• WHAT THIS TASK INVOLVES:
Take each line in the entries below that holds "sidebar" and show it.

• RECORDS FOR THIS TASK:
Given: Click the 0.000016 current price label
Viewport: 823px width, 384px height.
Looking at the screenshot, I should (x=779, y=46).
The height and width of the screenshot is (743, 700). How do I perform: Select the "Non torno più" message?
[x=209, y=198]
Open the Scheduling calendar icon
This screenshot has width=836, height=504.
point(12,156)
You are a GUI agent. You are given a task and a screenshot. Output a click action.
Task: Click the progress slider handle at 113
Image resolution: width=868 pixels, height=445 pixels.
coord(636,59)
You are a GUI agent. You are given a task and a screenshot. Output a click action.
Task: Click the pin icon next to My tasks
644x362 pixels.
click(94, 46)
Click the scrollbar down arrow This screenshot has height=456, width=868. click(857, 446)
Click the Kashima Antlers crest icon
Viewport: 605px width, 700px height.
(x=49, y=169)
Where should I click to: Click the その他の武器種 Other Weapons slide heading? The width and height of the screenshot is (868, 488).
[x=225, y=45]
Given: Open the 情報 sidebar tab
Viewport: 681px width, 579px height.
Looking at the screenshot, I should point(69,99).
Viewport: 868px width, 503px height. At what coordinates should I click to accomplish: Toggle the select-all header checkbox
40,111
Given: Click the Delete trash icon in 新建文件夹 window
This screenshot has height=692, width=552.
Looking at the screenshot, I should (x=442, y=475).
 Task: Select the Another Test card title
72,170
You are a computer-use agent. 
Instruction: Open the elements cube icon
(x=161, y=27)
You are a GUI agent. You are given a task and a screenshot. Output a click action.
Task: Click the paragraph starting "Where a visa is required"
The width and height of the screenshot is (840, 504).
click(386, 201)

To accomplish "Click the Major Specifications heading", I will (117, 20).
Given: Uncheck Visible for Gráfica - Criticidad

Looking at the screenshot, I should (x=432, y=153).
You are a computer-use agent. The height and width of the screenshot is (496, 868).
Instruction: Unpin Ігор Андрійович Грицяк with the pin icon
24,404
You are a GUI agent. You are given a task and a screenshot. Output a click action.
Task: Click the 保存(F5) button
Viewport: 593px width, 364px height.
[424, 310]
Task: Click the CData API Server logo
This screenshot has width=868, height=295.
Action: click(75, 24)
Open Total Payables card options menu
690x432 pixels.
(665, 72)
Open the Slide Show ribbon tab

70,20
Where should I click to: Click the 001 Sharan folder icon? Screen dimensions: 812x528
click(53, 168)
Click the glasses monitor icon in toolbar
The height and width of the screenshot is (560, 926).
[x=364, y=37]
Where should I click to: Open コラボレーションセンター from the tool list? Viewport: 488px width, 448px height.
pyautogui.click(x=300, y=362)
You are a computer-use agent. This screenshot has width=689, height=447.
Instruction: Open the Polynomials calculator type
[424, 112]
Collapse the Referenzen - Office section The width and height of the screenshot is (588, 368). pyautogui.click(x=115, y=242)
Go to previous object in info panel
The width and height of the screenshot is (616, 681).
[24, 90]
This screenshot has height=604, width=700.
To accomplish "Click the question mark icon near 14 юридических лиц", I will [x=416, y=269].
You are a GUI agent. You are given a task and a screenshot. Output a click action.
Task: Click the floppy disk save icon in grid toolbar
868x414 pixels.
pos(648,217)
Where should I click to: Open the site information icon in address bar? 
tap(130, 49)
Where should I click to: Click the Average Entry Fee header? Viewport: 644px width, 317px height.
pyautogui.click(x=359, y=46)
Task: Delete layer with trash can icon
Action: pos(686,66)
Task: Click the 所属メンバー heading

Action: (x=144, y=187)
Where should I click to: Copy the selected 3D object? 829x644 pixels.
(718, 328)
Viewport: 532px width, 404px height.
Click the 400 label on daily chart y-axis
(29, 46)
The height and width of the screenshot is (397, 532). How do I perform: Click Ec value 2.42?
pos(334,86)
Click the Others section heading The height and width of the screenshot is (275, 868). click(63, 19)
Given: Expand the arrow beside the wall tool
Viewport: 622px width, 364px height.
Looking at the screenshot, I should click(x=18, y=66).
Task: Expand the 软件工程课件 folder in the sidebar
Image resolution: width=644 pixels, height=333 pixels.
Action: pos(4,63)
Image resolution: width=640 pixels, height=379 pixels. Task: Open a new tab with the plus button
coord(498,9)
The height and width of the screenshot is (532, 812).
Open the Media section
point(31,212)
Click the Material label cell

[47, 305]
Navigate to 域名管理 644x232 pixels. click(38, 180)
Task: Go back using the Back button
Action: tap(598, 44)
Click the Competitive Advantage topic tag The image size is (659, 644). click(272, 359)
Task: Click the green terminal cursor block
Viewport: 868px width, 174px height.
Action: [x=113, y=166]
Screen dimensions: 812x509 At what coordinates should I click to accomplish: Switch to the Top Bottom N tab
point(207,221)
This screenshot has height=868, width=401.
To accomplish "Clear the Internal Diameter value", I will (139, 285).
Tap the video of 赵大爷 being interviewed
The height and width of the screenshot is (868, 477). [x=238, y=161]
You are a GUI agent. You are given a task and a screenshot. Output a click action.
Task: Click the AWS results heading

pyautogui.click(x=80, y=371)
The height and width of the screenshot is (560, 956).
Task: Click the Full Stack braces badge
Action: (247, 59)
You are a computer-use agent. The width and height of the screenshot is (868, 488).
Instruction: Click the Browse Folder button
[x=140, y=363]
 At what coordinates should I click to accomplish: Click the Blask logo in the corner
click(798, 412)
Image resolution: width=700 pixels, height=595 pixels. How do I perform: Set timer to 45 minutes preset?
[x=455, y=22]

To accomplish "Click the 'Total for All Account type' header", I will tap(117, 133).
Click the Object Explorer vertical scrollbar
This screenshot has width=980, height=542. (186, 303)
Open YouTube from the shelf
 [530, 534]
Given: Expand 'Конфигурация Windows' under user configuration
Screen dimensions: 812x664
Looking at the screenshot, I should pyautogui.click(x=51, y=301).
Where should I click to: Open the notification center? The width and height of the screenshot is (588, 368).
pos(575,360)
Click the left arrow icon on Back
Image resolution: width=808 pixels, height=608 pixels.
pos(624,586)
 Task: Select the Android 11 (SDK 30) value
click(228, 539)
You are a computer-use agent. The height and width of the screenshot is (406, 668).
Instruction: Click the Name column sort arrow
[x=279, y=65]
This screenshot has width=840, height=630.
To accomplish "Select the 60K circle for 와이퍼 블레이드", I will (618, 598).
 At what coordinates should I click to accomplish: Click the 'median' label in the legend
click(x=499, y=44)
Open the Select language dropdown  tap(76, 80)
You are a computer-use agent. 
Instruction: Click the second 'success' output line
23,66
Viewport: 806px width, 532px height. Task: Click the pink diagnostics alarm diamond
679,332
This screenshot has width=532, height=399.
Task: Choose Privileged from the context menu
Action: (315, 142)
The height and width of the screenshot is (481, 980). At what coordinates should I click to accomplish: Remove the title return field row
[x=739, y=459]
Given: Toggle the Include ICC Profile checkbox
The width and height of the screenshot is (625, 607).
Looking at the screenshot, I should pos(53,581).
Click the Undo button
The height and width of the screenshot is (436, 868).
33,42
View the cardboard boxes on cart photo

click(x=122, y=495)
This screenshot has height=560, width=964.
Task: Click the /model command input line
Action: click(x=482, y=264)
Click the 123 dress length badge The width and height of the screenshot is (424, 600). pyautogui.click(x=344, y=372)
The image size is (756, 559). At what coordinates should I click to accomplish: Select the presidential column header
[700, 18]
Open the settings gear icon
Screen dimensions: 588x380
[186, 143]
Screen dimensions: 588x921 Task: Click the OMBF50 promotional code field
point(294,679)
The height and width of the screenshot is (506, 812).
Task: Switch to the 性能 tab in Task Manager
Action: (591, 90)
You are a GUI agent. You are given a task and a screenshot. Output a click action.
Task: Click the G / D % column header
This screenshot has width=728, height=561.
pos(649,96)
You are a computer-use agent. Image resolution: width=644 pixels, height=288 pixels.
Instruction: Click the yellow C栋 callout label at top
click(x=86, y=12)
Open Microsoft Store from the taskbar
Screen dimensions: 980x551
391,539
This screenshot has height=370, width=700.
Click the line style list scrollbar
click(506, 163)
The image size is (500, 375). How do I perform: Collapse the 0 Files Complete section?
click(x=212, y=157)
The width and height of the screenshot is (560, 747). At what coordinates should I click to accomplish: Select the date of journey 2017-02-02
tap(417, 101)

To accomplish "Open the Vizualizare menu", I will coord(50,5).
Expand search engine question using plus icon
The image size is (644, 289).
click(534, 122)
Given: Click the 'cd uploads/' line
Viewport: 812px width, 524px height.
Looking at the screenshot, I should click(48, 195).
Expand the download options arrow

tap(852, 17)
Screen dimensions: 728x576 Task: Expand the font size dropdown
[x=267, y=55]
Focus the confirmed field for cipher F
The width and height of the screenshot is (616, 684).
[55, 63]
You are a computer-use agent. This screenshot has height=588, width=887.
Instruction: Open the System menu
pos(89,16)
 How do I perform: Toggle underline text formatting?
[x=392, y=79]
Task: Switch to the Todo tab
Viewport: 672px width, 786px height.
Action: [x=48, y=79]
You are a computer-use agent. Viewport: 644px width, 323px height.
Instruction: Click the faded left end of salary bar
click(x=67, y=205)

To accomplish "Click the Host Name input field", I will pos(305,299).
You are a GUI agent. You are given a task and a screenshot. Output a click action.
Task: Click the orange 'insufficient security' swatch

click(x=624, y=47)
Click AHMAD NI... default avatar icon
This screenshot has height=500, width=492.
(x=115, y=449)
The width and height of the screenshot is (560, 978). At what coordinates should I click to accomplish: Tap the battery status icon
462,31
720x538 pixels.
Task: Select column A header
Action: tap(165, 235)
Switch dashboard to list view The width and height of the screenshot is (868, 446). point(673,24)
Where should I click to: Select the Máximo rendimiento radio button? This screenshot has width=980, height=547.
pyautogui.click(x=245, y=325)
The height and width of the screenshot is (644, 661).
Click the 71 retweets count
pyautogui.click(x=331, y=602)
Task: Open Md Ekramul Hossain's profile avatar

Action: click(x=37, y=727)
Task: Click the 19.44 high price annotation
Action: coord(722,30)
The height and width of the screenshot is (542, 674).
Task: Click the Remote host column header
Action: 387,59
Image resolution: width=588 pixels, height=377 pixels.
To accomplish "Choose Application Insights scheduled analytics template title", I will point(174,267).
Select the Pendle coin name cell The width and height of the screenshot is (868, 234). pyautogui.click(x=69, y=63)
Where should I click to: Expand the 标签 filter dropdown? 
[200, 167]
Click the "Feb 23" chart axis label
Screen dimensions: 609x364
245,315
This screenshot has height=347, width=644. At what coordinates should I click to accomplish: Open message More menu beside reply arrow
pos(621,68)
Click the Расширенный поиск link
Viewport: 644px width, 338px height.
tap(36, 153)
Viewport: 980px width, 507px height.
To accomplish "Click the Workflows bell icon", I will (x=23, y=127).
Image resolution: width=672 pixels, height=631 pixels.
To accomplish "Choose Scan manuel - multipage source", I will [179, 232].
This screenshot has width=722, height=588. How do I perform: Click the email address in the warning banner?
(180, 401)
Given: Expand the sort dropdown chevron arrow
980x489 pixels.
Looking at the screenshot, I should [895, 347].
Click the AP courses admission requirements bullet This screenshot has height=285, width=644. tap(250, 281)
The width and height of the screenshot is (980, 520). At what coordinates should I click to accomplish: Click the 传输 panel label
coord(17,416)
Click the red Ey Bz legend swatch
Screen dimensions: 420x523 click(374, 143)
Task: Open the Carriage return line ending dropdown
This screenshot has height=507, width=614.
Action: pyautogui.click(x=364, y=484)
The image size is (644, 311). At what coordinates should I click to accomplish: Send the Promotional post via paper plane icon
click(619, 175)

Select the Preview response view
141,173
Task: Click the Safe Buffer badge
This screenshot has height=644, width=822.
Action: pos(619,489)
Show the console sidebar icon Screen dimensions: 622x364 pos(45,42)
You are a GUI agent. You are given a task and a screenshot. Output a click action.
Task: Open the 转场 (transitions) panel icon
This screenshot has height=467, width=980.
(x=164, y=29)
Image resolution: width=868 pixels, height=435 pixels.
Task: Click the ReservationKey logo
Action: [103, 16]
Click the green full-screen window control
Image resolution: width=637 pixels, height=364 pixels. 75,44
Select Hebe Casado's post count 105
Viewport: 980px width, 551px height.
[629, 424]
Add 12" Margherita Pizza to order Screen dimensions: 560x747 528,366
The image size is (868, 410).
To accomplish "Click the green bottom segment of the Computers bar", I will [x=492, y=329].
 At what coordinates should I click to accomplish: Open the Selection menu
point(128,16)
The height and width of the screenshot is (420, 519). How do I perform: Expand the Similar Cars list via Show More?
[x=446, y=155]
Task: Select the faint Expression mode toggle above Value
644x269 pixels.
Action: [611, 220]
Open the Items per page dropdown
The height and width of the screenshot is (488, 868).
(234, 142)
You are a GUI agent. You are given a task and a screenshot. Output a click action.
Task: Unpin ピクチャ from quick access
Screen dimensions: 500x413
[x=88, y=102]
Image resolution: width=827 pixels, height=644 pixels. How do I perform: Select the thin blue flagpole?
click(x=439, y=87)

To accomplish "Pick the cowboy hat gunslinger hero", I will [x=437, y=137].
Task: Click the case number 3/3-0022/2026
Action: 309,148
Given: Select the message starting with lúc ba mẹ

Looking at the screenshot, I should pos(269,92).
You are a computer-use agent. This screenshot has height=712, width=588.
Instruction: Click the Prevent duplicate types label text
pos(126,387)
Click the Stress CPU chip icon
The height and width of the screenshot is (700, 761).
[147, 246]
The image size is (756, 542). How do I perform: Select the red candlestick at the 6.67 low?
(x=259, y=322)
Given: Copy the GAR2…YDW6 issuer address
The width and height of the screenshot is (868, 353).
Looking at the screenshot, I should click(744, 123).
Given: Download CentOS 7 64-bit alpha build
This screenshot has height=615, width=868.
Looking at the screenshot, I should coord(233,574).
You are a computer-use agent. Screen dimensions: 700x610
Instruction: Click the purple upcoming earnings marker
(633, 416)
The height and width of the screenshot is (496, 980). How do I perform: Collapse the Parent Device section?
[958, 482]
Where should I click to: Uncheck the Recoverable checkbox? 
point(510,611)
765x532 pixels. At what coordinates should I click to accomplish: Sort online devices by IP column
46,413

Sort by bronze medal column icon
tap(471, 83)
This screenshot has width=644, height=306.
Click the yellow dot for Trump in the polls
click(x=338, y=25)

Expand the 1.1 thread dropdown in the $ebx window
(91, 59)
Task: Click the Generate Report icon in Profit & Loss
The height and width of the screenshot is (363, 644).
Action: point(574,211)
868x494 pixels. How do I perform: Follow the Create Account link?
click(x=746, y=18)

• TASK SOLUTION:
Given: Open the 情報 sidebar tab
Task: Expand the 软件工程课件 folder in the sidebar
Show the console sidebar icon Screen dimensions: 622x364 pos(45,42)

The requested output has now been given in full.